| Task to carry out |
In the listing below, the lines starting with the line with "vs Impact (1157, 304)" and going on through the line with "[Zurück zu: Tankstelle] (39, 2537)" are to be reproduced exactly, and only those.

| The data |

=-=-=

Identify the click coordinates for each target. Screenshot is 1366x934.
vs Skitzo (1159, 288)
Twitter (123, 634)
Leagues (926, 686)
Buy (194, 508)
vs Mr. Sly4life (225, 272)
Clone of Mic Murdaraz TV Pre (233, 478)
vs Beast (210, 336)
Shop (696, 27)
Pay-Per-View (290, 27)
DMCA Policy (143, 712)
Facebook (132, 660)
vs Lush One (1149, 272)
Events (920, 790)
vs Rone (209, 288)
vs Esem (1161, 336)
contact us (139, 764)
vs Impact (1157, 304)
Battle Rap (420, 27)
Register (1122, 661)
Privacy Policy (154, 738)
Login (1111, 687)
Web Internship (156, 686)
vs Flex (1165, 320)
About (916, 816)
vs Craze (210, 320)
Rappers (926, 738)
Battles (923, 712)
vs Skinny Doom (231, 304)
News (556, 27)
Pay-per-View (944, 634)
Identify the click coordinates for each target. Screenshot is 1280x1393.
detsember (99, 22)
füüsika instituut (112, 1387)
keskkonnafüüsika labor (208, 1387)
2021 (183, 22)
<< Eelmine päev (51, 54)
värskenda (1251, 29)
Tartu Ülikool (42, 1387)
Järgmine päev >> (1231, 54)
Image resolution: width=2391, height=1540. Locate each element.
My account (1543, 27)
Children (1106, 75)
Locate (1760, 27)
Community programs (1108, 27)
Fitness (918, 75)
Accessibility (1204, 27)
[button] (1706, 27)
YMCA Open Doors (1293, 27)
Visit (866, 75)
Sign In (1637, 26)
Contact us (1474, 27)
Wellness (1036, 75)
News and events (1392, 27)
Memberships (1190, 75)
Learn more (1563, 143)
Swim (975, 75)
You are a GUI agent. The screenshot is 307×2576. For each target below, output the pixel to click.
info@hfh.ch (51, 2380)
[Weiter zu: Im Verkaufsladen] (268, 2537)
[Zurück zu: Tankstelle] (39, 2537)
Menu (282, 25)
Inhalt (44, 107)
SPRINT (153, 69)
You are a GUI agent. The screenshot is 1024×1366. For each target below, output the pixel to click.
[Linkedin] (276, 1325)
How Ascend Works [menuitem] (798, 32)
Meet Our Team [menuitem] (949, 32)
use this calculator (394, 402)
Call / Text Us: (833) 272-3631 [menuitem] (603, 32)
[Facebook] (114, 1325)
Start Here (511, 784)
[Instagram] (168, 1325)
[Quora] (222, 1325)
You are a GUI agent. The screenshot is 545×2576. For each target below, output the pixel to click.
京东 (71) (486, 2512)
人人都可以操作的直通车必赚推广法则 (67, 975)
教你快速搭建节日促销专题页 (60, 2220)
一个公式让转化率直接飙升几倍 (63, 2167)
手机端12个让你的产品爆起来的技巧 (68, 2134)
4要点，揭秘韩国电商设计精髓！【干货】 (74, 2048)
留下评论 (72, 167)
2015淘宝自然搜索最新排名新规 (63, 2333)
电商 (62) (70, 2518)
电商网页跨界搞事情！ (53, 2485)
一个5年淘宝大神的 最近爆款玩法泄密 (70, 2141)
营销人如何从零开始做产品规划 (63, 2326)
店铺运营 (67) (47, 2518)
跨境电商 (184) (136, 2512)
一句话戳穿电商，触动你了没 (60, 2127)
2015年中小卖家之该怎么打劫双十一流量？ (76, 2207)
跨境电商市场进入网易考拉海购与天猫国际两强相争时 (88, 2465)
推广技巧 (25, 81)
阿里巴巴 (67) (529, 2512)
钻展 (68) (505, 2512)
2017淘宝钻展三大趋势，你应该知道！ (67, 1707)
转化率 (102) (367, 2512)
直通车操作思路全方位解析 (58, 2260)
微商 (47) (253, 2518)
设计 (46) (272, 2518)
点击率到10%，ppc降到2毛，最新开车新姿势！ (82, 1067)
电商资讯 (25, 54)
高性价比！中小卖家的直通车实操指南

=-=-=

| Exercise output |
vs Impact (1157, 304)
Battle Rap (420, 27)
Register (1122, 661)
Privacy Policy (154, 738)
Login (1111, 687)
Web Internship (156, 686)
vs Flex (1165, 320)
About (916, 816)
vs Craze (210, 320)
Rappers (926, 738)
Battles (923, 712)
vs Skinny Doom (231, 304)
News (556, 27)
Pay-per-View (944, 634)
Identify the click coordinates for each target. Screenshot is 1280x1393.
detsember (99, 22)
füüsika instituut (112, 1387)
keskkonnafüüsika labor (208, 1387)
2021 (183, 22)
<< Eelmine päev (51, 54)
värskenda (1251, 29)
Tartu Ülikool (42, 1387)
Järgmine päev >> (1231, 54)
Image resolution: width=2391, height=1540. Locate each element.
My account (1543, 27)
Children (1106, 75)
Locate (1760, 27)
Community programs (1108, 27)
Fitness (918, 75)
Accessibility (1204, 27)
[button] (1706, 27)
YMCA Open Doors (1293, 27)
Visit (866, 75)
Sign In (1637, 26)
Contact us (1474, 27)
Wellness (1036, 75)
News and events (1392, 27)
Memberships (1190, 75)
Learn more (1563, 143)
Swim (975, 75)
You are a GUI agent. The screenshot is 307×2576. For each target below, output the pixel to click.
info@hfh.ch (51, 2380)
[Weiter zu: Im Verkaufsladen] (268, 2537)
[Zurück zu: Tankstelle] (39, 2537)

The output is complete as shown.